Daniel Doherty

The House-passed bill -- cleared on an 84-29 vote, mostly by Republicans -- must now make its way through the state’s upper chamber before it can land on the governor’s desk.

It’s one of many anti-abortion bills the legislature is reportedly looking at this session; however, according to insiders, it’s perhaps the only bill making the rounds these days that has a chance of becoming state law:

The S.C. House passed a bill Wednesday that bans abortion after 19 weeks, a measure which critics say would open up the state to legal challenges that could cost South Carolina millions and interfere with a doctor's decision to make a medically appropriate decision.

The bill, H. 4223, known as a "fetal pain" measure passed on a largely party line vote, 84-29. Republicans said that the state is showing its respect for human life, especially because fetuses can feel pain at 20 weeks - a disputed notion in the medical community.

For what it’s worth, late-term abortion bans are quite popular in the United States. LifeNews reports:

A National Right to Life Committee poll found that 64 percent of Americans, and 70 percent of women, support a ban on post-fetal pain abortion. The same poll also found that American women, by an overwhelming majority of 62-27 percent, would be more likely to vote for lawmakers who support this bill.

And yet, some in the pro-life community are thumbing their noses at this legislation. Why pass, they ask, a late-term abortion ban in a state that…doesn’t perform late-term abortions? Isn’t that a waste of time?

Some in the pro-life movement also don't consider the measure much of a victory. No South Carolina abortion clinics perform 20-week abortions. "For many of us in the pro-life movement, we're scratching our heads," Kevin Baird, a Charleston pastor, has said. "This addresses what - maybe zero to some anomaly? Then we feel like we have a victory?"

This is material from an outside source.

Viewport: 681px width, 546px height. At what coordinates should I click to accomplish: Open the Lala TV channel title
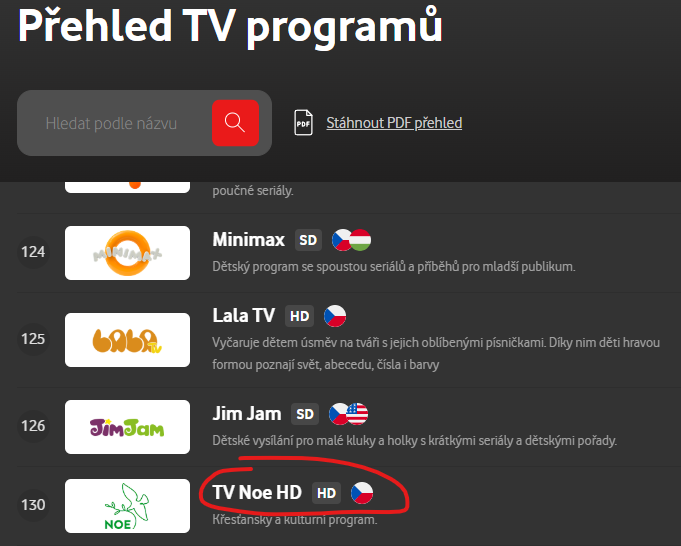tap(244, 315)
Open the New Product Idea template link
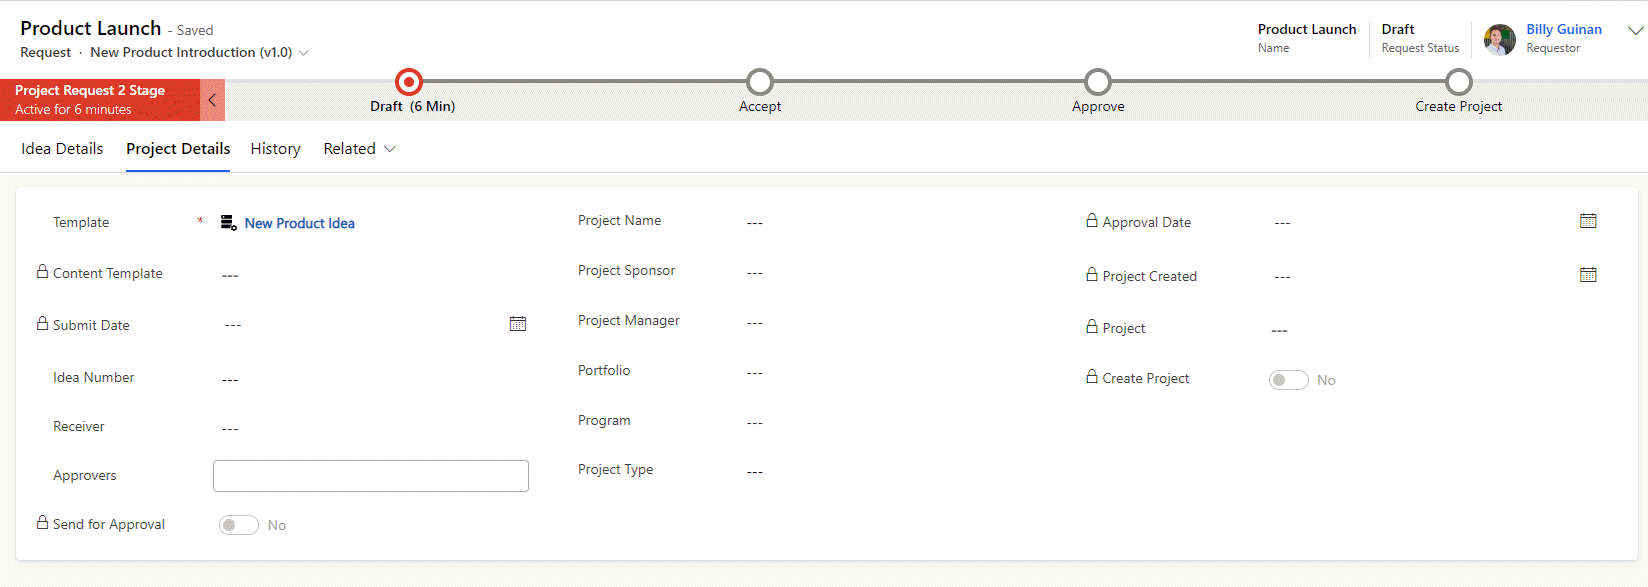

I disagree. The bill itself, if passed by the state Senate and signed by the governor, is perhaps meaningless in South Carolina. But the message it sends to the nation, and other states, matters. The purpose of pro-life legislation is to build a culture of life in all 50 states and in the District of Columbia; that can only happen when every state bans this all-too-common practice, which is both repugnant and morally indefensible -- especially given what we now know about fetal pain.